Bangkok, Thailand (CNN) -- She calls herself "Aim." She is 43 years old and has two children, one a teenager, the other seven years old. She has a smile on her face even though she is sitting outside in air so thick with humidity and heat that it's hard to breathe.
She seems like a regular working mom until you ask her about the government's announcement it was about to crack down and move the Red Shirt protesters out of the swanky area they have occupied for more than five weeks in Bangkok.
"If they do I would like them to kill me. I am not afraid." Aim said. "I want to die."
She will die for a cause her children do not understand, she said. "We want democracy, I support Thaksin." Aim said referring to Thailand's former prime minister who fled the country after a bloodless coup. He is wanted on corruption charges. Most of the Red Shirt protesters are his supporters and don't believe the charges are true.

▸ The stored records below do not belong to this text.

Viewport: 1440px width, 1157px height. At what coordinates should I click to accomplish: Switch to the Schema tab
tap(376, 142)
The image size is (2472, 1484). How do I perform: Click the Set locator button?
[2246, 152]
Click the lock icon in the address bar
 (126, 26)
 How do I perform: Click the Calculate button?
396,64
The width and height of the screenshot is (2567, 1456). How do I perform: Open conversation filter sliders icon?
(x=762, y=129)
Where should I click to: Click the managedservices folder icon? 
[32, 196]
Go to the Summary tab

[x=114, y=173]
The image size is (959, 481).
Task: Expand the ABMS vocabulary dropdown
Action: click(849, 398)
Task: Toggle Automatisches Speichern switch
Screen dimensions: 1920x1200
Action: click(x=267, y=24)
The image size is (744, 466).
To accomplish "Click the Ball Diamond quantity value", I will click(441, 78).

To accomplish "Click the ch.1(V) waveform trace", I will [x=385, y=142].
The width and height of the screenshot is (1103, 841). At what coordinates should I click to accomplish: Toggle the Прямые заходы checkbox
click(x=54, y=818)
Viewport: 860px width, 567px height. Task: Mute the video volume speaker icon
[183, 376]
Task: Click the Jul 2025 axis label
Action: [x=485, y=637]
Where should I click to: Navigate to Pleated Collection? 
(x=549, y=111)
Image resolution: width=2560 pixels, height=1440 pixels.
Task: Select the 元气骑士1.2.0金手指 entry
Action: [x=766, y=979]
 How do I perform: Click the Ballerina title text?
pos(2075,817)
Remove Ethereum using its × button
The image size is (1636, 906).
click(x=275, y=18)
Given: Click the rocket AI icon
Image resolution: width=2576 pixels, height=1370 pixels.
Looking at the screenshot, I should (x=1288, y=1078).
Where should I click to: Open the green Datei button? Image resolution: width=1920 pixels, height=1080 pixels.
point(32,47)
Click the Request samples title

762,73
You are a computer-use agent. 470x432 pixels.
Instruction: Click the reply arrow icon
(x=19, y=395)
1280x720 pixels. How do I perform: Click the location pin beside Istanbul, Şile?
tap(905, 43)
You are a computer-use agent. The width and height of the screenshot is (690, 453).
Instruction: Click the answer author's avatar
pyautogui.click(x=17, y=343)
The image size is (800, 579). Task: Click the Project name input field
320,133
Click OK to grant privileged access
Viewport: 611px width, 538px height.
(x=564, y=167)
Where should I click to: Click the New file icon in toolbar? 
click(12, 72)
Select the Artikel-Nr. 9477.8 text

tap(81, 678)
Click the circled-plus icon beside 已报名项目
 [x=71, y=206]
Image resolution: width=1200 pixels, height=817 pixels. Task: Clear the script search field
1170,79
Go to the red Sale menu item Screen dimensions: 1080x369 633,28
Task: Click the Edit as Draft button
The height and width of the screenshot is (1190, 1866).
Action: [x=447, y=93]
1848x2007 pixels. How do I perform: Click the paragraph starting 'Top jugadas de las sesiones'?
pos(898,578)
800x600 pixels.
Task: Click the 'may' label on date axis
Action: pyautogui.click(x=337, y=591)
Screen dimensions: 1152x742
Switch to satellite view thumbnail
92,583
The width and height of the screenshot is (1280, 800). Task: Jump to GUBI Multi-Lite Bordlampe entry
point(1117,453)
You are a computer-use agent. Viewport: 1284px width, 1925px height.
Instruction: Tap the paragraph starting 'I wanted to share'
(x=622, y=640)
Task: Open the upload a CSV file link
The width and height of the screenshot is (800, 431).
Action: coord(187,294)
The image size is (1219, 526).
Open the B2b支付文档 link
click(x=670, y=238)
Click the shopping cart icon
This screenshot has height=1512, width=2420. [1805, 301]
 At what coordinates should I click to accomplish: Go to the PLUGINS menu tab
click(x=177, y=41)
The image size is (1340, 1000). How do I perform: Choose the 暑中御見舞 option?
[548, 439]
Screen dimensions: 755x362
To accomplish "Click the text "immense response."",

Thousands of them like Aim sit in front of or near the main stage area where the anti-government protestors have rallied for weeks listening to deafening speeches blaring from the huge speakers put up on the column supports of the overpass.
The government now estimates there are 5,000 protesters still occupying city streets, down from an estimated 20,000. Those left seem to have the most resolve in keeping the protest alive.
Down the street a ways another mother sits with her 9-year-old daughter. Her name is Ananya Thongyoi. She says she came to the protest because she wants justice.
"Thailand has double standards. I love Thaksin he has done good for the poor people." The Red Shirts essentially see the current government as elitist and not looking out for the interest of the rural poor and working class people.
But what about the safety of her daughter, named Pim? More than 30 people have been killed in the violence in just the past four days. Both the Thai military and the protesters have engaged in deadly behavior.
"I am afraid of her getting hurt so that is why I moved her to the Temple area."
The Temple grounds are supposed to be a safe haven. Other families with much younger children and elderly parents sit on the temple grounds eating lunch while their children play, some with coloring books, others with small toys.
Pim is sitting and happily chatting with her grandmother. She would normally be in school, but the government said it was forced to postpone school for a week because of the violent clashes.
Like many children around the world Pim doesn't mind an extra week of holiday. Surrounded by the protests, the innocence of a child is clearly intact.
"I am having fun. I can hear music. It is better than staying home."